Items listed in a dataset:

========================================

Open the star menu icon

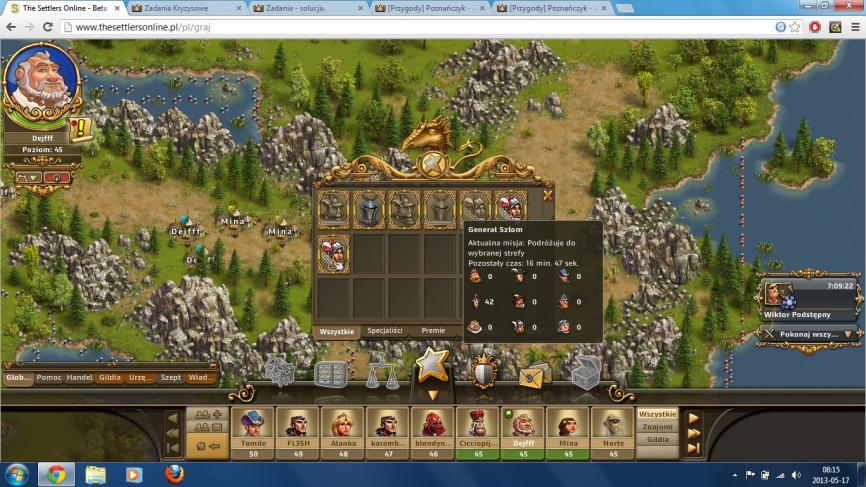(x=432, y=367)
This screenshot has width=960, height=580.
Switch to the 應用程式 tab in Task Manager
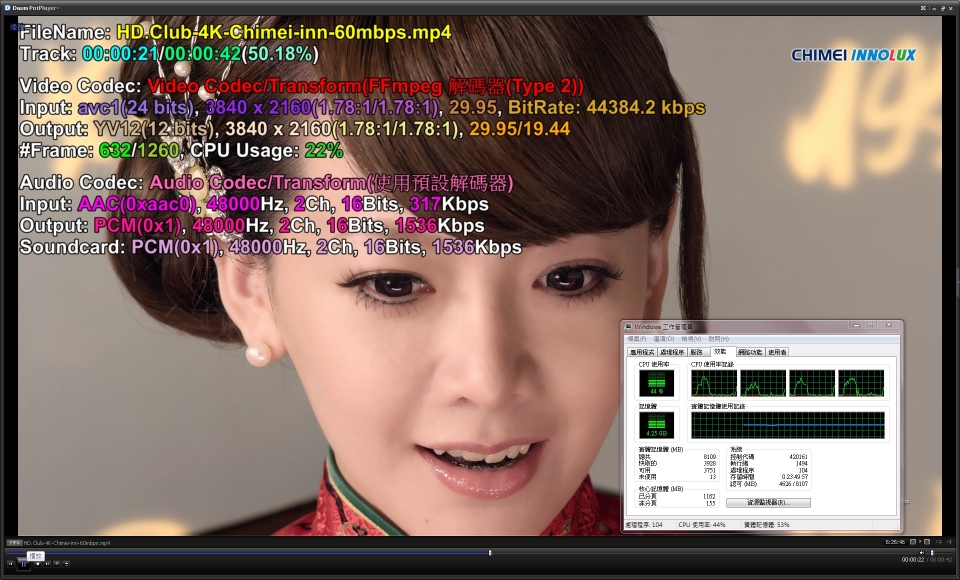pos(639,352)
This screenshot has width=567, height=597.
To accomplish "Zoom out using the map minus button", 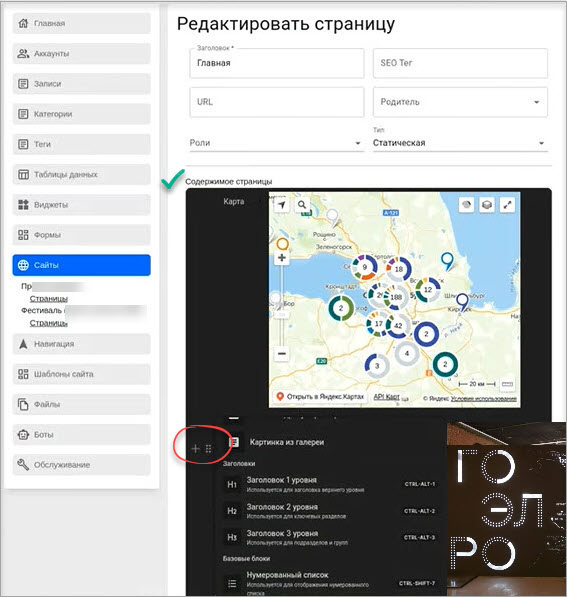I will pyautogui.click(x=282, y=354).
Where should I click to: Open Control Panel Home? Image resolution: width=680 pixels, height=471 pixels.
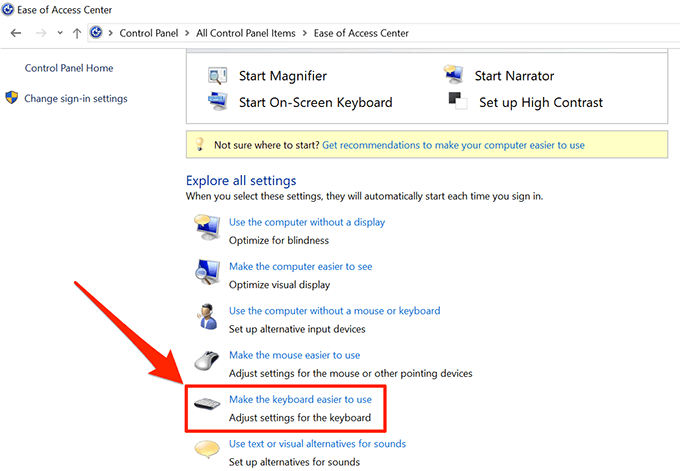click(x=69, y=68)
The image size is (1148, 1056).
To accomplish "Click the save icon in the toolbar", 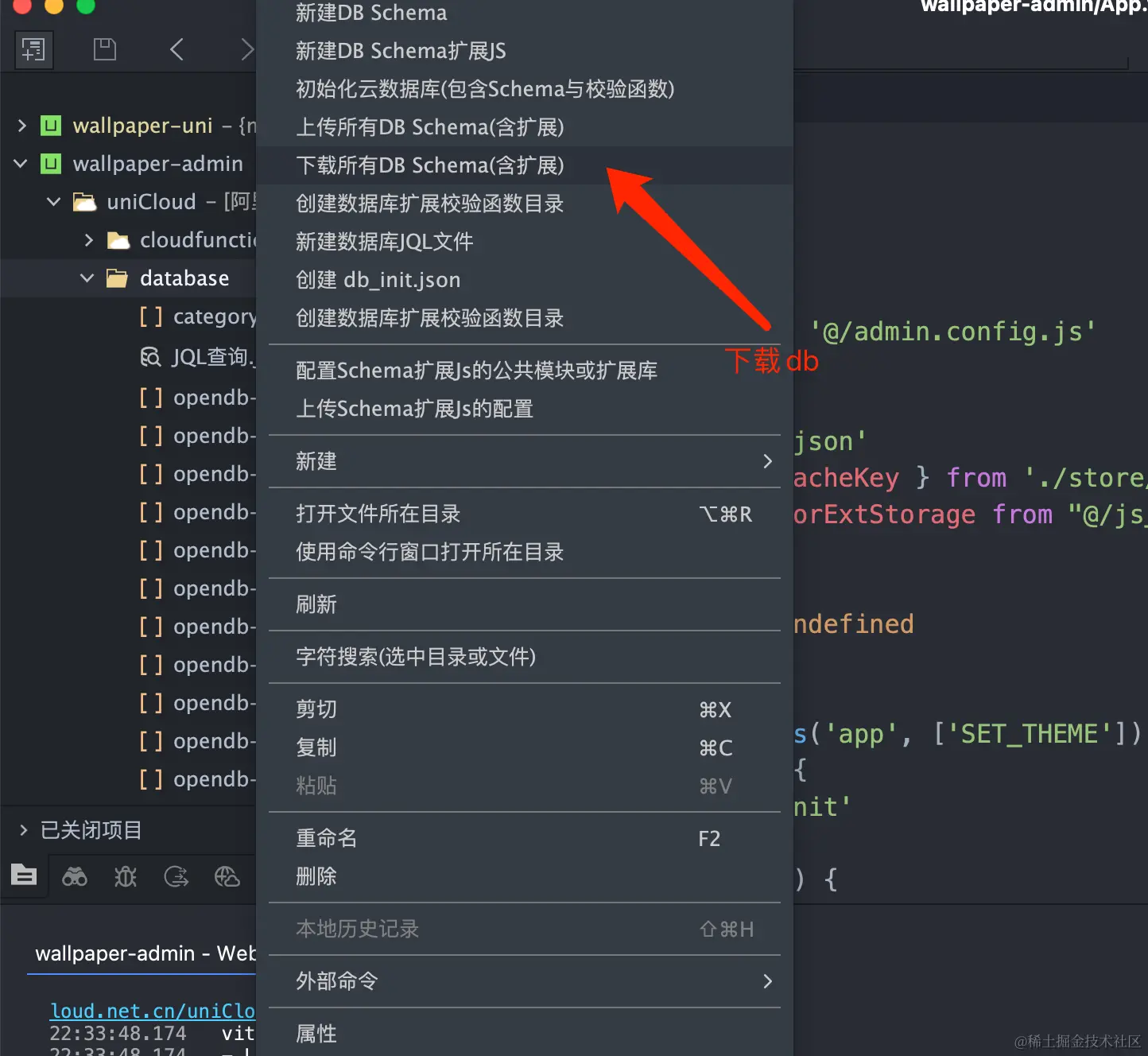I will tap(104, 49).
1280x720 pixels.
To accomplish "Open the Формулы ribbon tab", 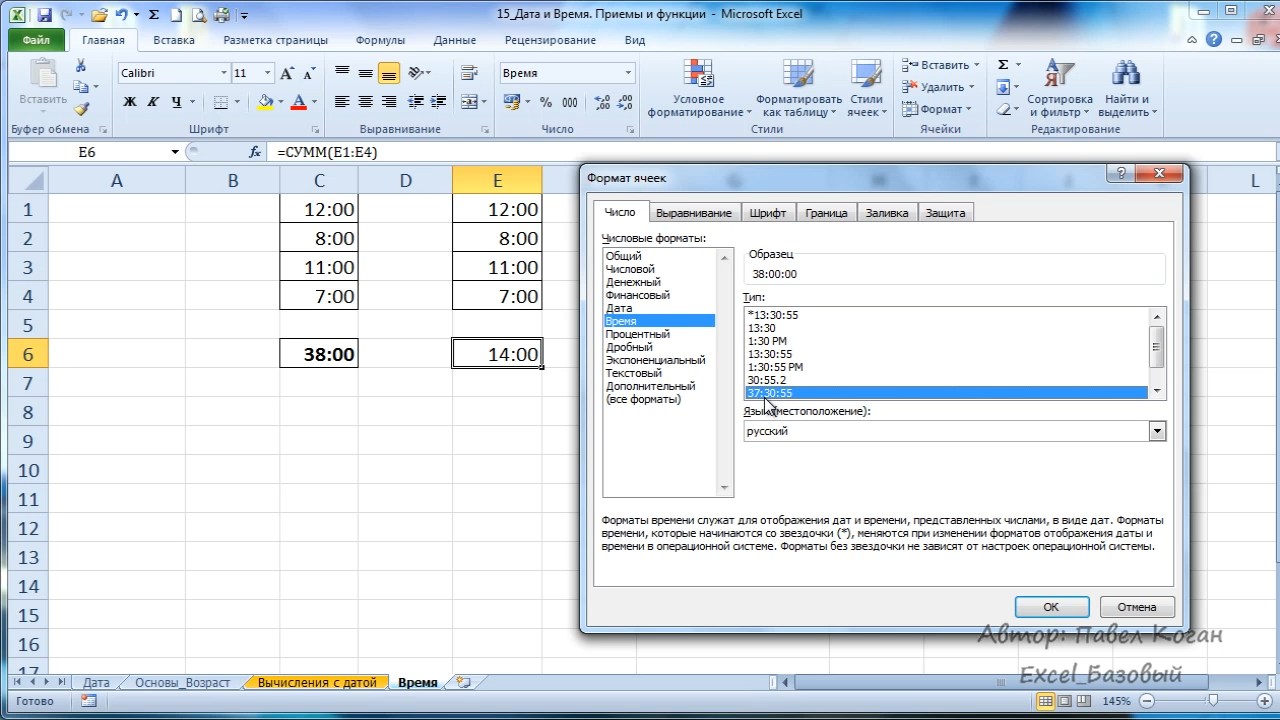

========================================

▶ TASK DIRECTIONS
Return each line in the records that holds the string "screenshot".

▶ ANSWER SECTION
This screenshot has width=960, height=580.
This screenshot has width=567, height=597.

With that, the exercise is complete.